Official contact with Manasseh was opened in 1650, soon after his book appeared. A mission to Holland headed by Oliver St. John, whose purpose was to negotiate an alliance with the Dutch, was authorized to treat with Manasseh on the side. St. John had several conversations with the Rabbi, with the result that Manasseh addressed a formal petition to the Council of State for readmission of the Jews to England.
Events were now hurrying to a climax. The proud and prosperous Dutch rejected the upstart English republic’s offer of union. Thereupon the Commonwealth, operating on the principle, if you can’t join them, lick them, promptly passed the Navigation Act, which excluded foreign ships from commerce with England and her colonies. This hit the Dutch where they lived, and war with England followed within a year. Anticipating it, Cromwell, on the day after passage of the Act, sent Manasseh ben Israel a passport to come to England to advocate his cause in person. The coincidence in time, as Cecil Roth has pointed out, is worth noting. Cromwell was anxious for the transfer of the Amsterdam Jewish merchants to London as a measure that would benefit England in the trade race with Holland.

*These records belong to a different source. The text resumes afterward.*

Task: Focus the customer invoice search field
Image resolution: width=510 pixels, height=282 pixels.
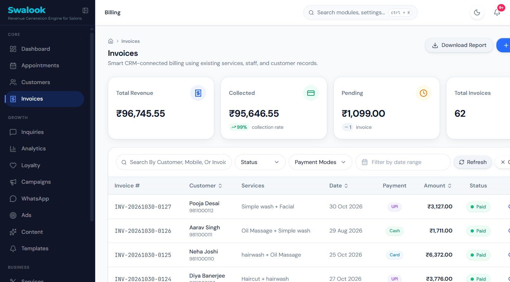Action: [174, 162]
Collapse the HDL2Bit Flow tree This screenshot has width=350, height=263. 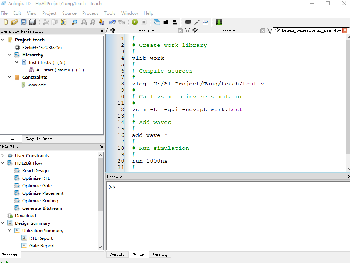tap(3, 163)
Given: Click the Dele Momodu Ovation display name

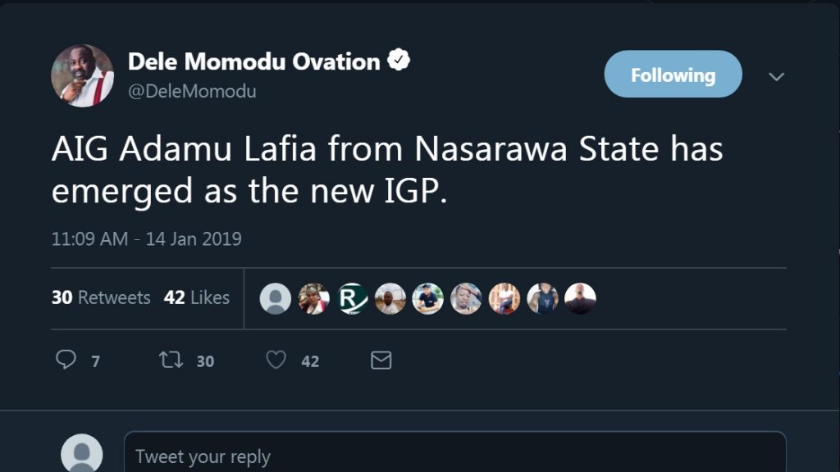Looking at the screenshot, I should point(254,61).
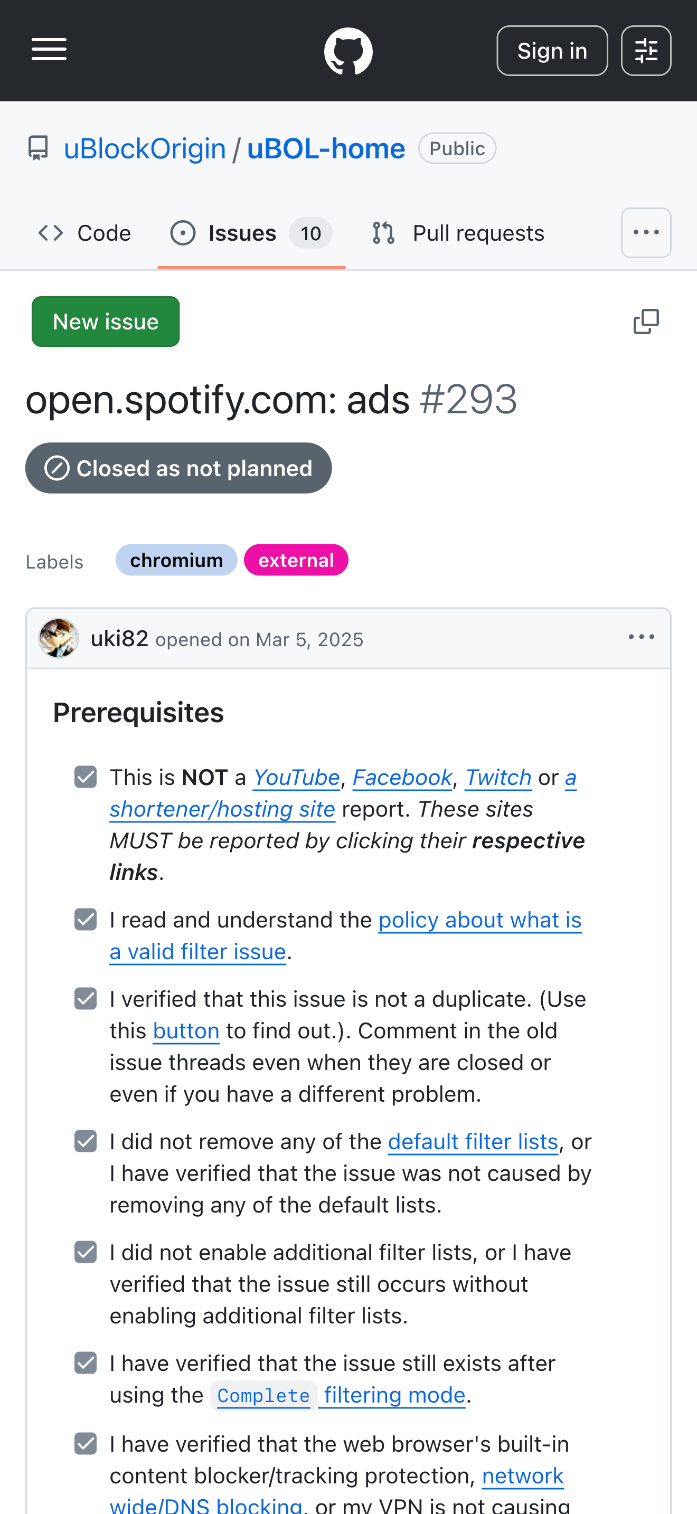Open the hamburger navigation menu

(49, 50)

Before Manasseh could come over, however, the Dutch war erupted, and while it lasted no further action on his proposal was taken. If it could have been taken up at this time, the results might have been startling, for in the year 1653, with the calling of the Barebone Parliament, the “remarkablest” of the modern world according to Carlyle, the peak of Hebraism was reached. The little band of stern, impassioned men hand-picked by Cromwell convened on July 4, 1653 with the set purpose of so remaking England’s constitution as to put into actual practice Mosaic law and the pristine principles of Jesus. On the Exchange, in the courts, in the markets, the Englishman was willy-nilly going to love his neighbor as himself. It was, says Lord Morley in his life of Cromwell, an attempt “to found a civil society on the literal words of Scripture … the high-water mark of the biblical politics of the time.”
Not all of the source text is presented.